> [Task to complete]:
The answer must consist solely of the lines from the one with "Task: Select the 소울 S egg x9" through the last line of the data, copied exactly, with no pictures.

(Source records)
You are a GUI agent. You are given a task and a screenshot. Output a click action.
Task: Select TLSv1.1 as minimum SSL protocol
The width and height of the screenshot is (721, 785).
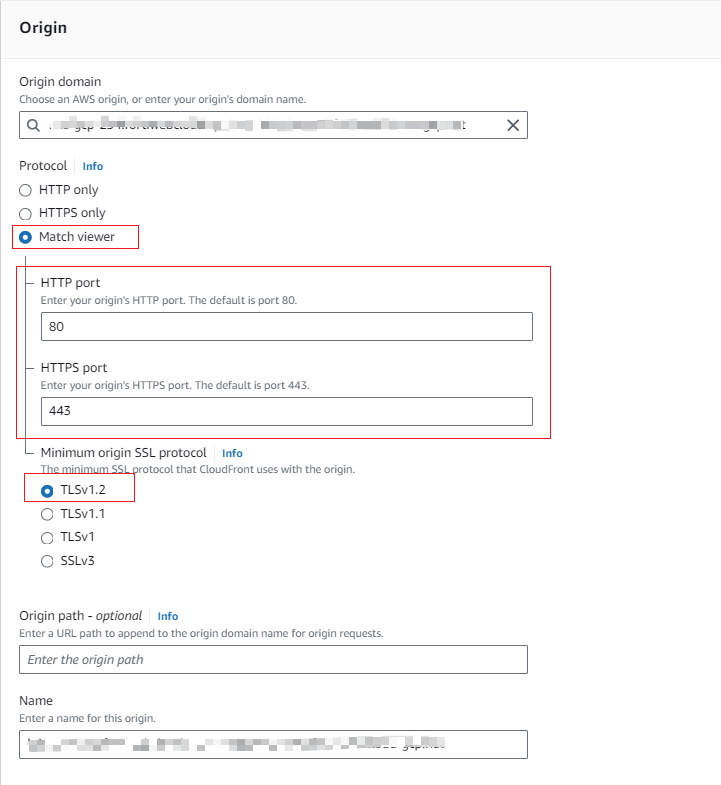click(47, 514)
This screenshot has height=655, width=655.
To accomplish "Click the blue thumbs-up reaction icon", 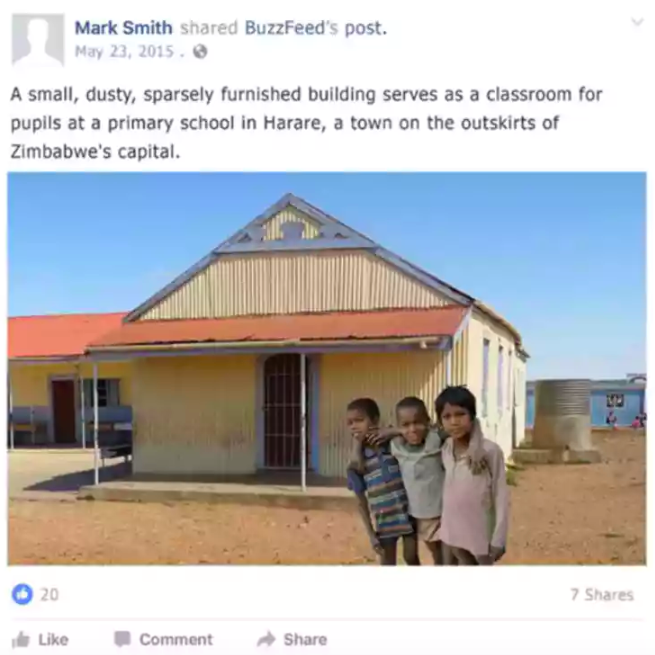I will point(22,594).
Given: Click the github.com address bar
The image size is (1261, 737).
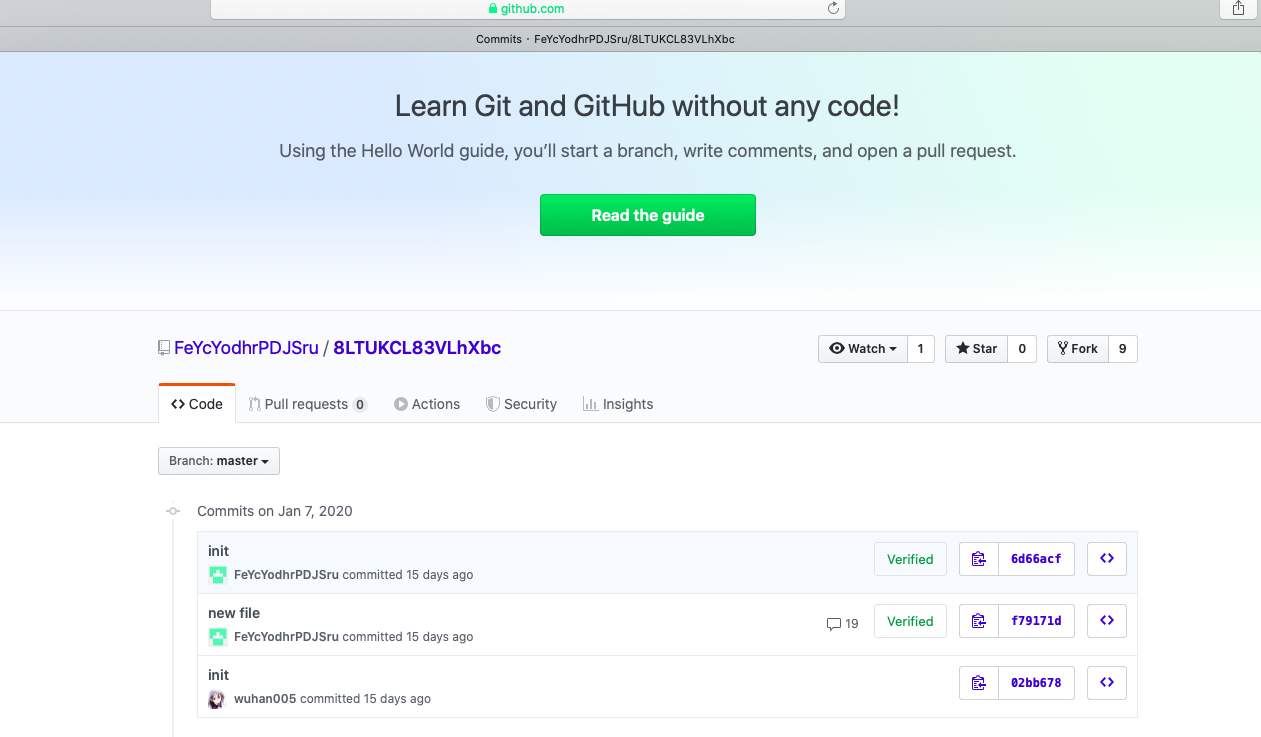Looking at the screenshot, I should pyautogui.click(x=527, y=8).
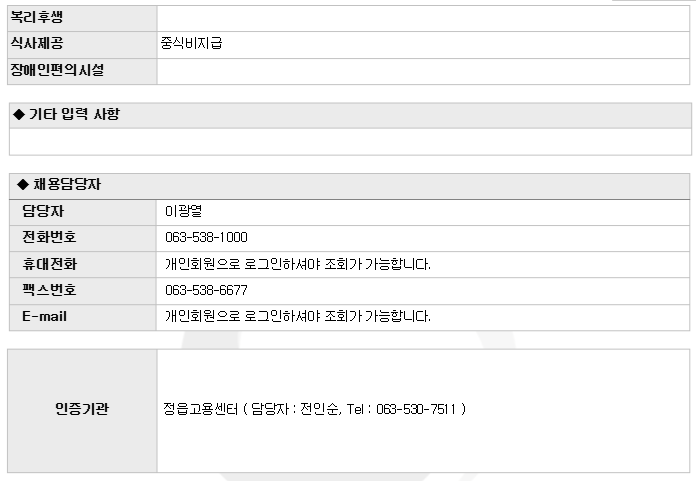This screenshot has height=481, width=696.
Task: Click the 복리후생 row label
Action: pos(37,18)
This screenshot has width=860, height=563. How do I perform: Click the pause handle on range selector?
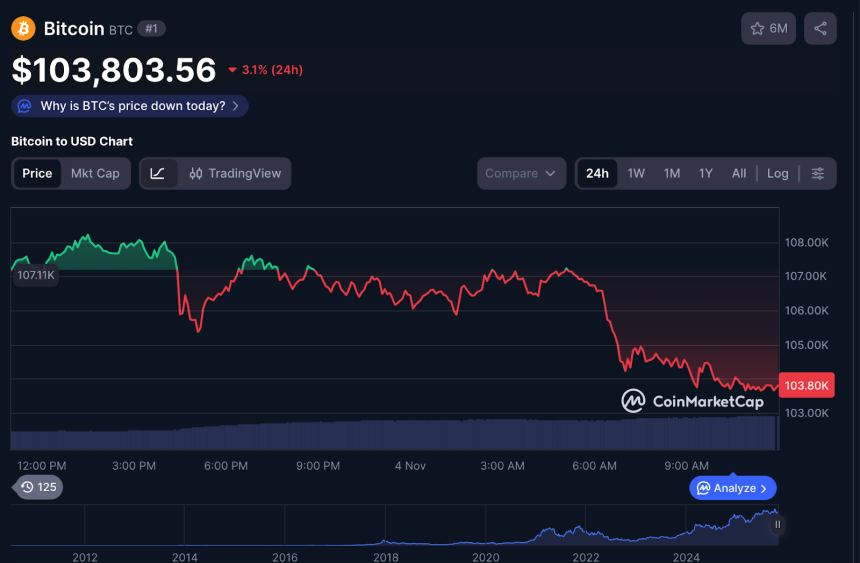tap(777, 524)
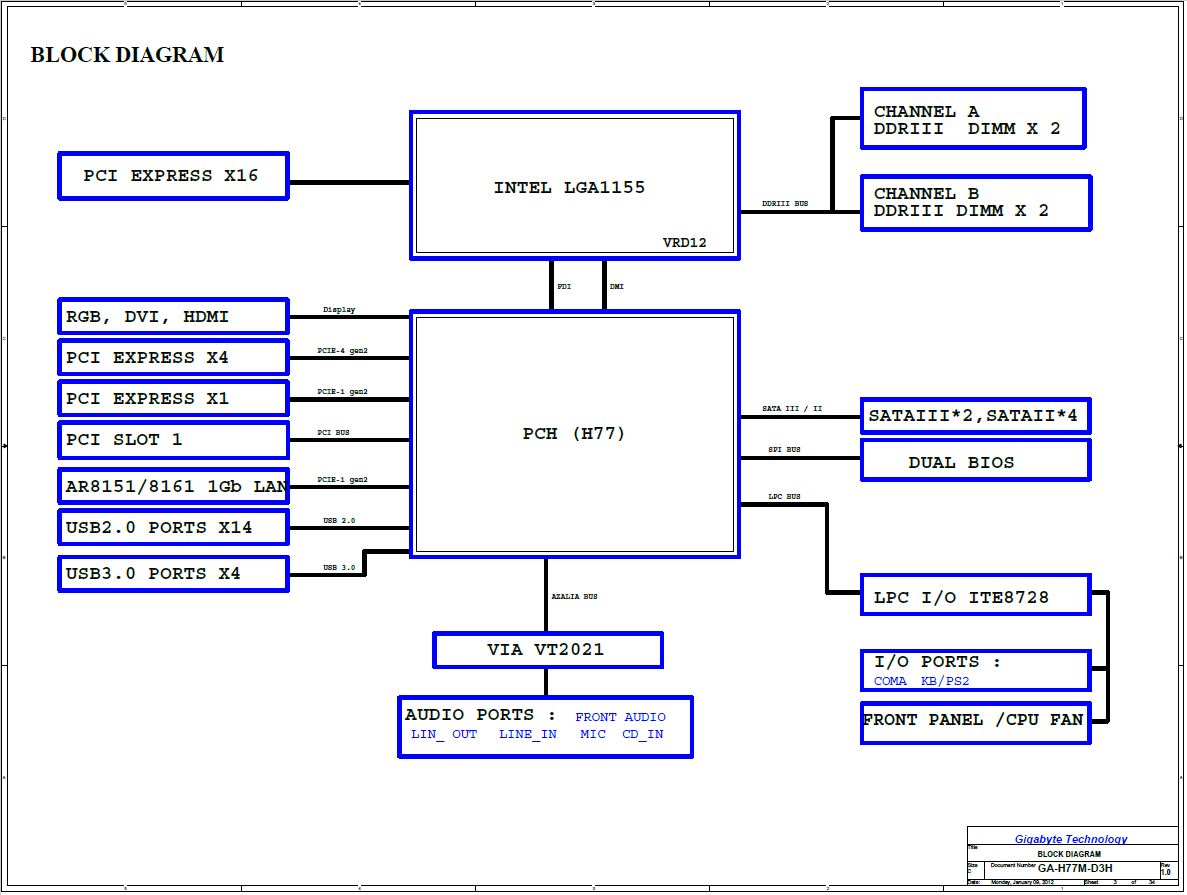Click the PCI EXPRESS X1 block

[x=173, y=399]
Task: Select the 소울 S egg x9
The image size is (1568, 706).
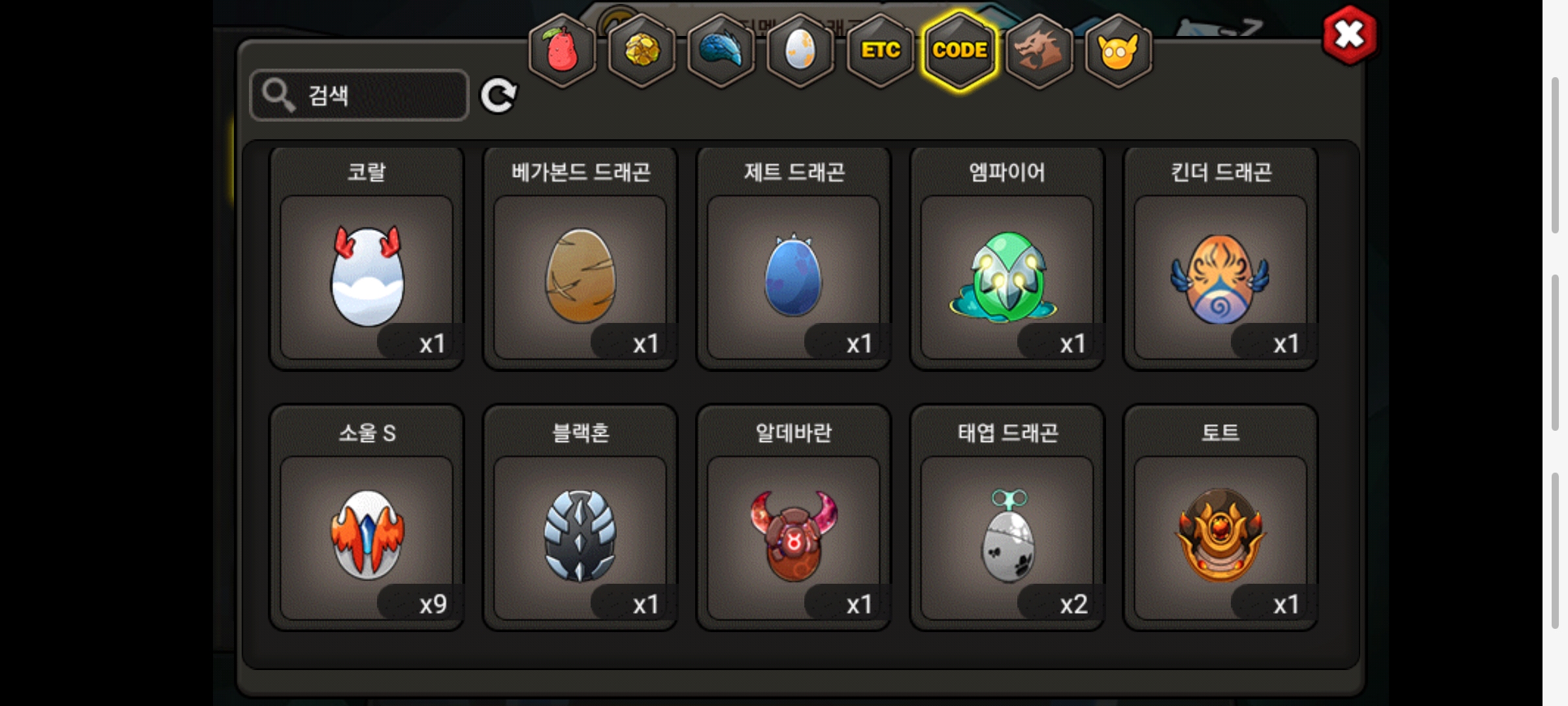Action: click(x=367, y=518)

> [Exercise response]:
Task: Select the 소울 S egg x9
The image size is (1568, 706).
Action: click(x=367, y=518)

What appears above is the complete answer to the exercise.